[START WORKING DATA]

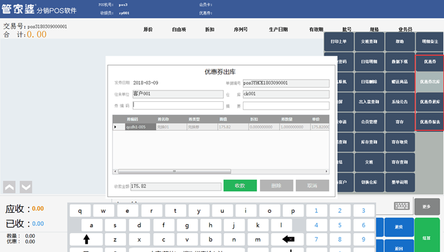Click the 更多 button
Image resolution: width=444 pixels, height=252 pixels.
tap(427, 206)
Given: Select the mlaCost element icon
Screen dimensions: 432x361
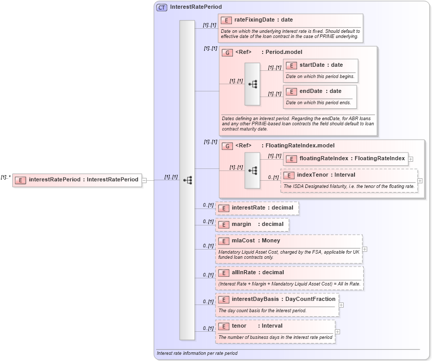Looking at the screenshot, I should tap(224, 240).
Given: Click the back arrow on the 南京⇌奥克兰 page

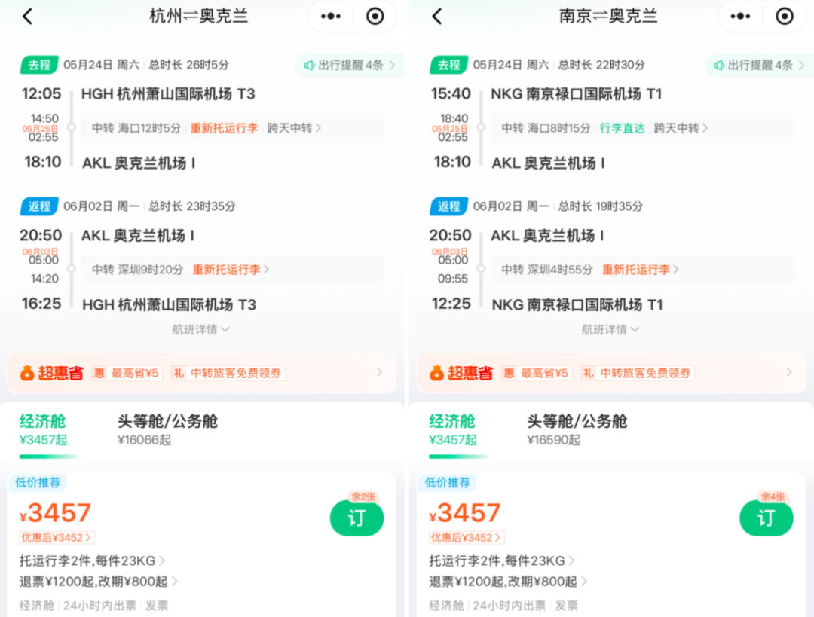Looking at the screenshot, I should [x=437, y=16].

[END WORKING DATA]

YOUR TASK. Can you write out all the records above again, switching every "Given" to "Instruction", keeping everything else unchanged and leaving the pictures out?

SOLUTION FOR THIS TASK.
Click the 更多 button
Image resolution: width=444 pixels, height=252 pixels.
tap(427, 206)
Instruction: Select the mlaCost element icon
Screen dimensions: 432x361
Looking at the screenshot, I should tap(224, 240).
Instruction: Click the back arrow on the 南京⇌奥克兰 page

Looking at the screenshot, I should [x=437, y=16].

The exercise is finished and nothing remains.